A new global study has reopened this question: how did the atmosphere and oceans form? This research led by The Australian National University (ANU) has detected seawater cycles at depths of up to 2900km below the Earth’s surface which is much deeper than previously thought.
"Our findings make alternative theories for the origin of the atmosphere and oceans equally plausible, such as icy comets or meteorites bringing water to the Earth," lead researcher Dr Mark Kendrick from ANU Research School of Earth Sciences.
This upturned the previous notion that seawater was introduced into the planet’s interior when two tectonic plates converge and a plate is pushed underneath the other into the mantle. Instead, while previous theory explained that seawater is only about 100km into the mantle returned to the Earth's surface through volcanic arcs, this new research suggests that the origin of the world’s oceans and atmosphere may also possibly lie in collisions with other objects in the universe.
Hence, the team examined samples of volcanic glass from the Atlantic, Pacific and Indian oceans. These contained traces of seawater that had been deeply cycled throughout Earth's interior.
"The combination of water and halogens found in the volcanic glasses enables us to preclude local seawater contamination and conclusively prove the water in the samples was derived from the mantle," Dr Kendrick said.

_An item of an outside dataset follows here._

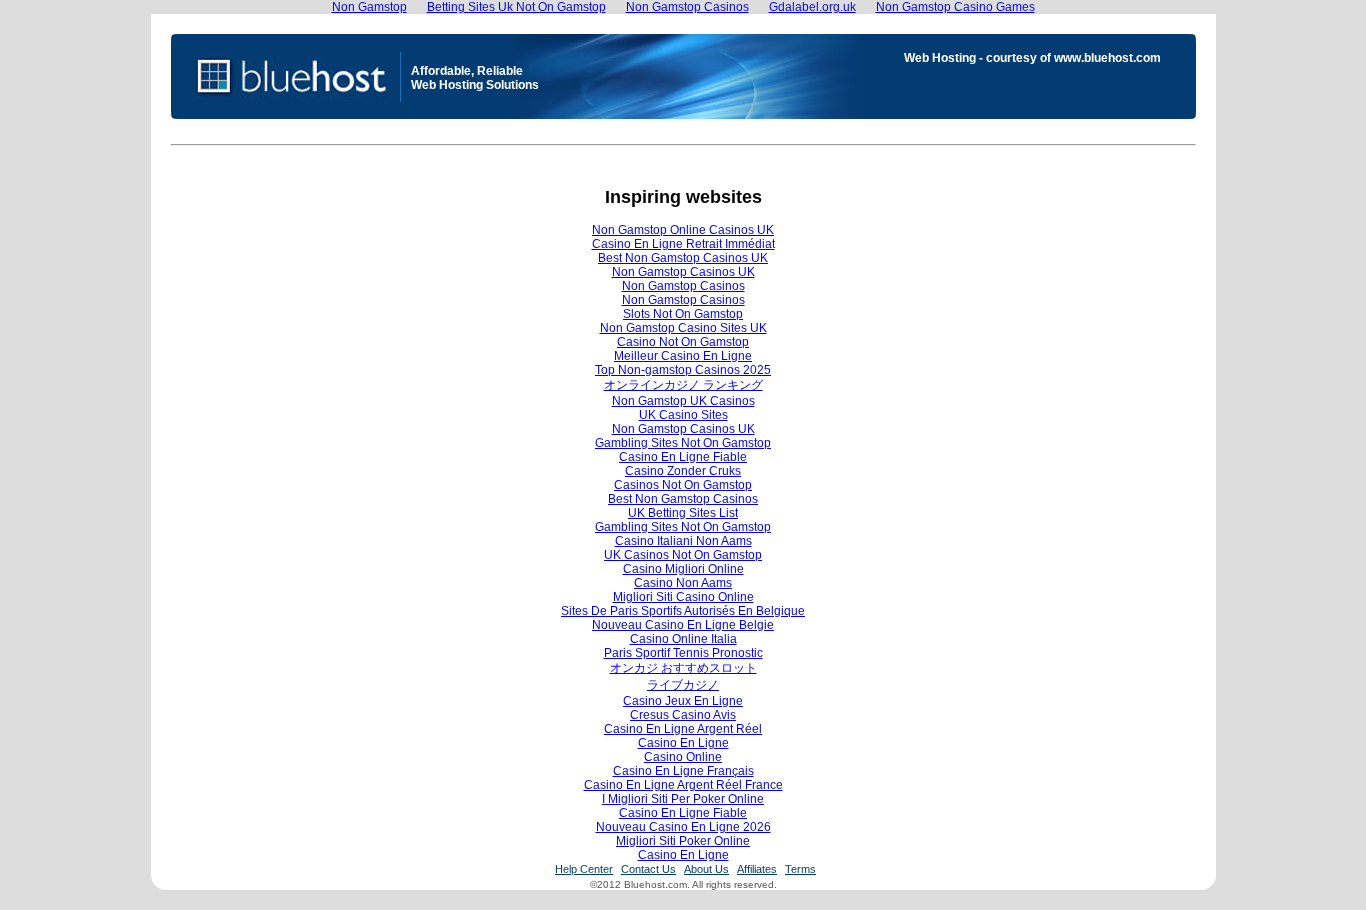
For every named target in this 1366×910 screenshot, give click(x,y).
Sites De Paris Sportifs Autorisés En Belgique (683, 611)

As mysterious as what lies beneath this vast ocean, even its origin can result to different responses and uncertainties. These inconsistencies give further probabilities than just popular theories like the mentioned volcanic release of water and gas from deep within the planet during the Earth’s first 100 million years. For now, this new finding still supports such previously known notion. However, this instigated more questions and possible discoveries that might soon change the way we think about things once again.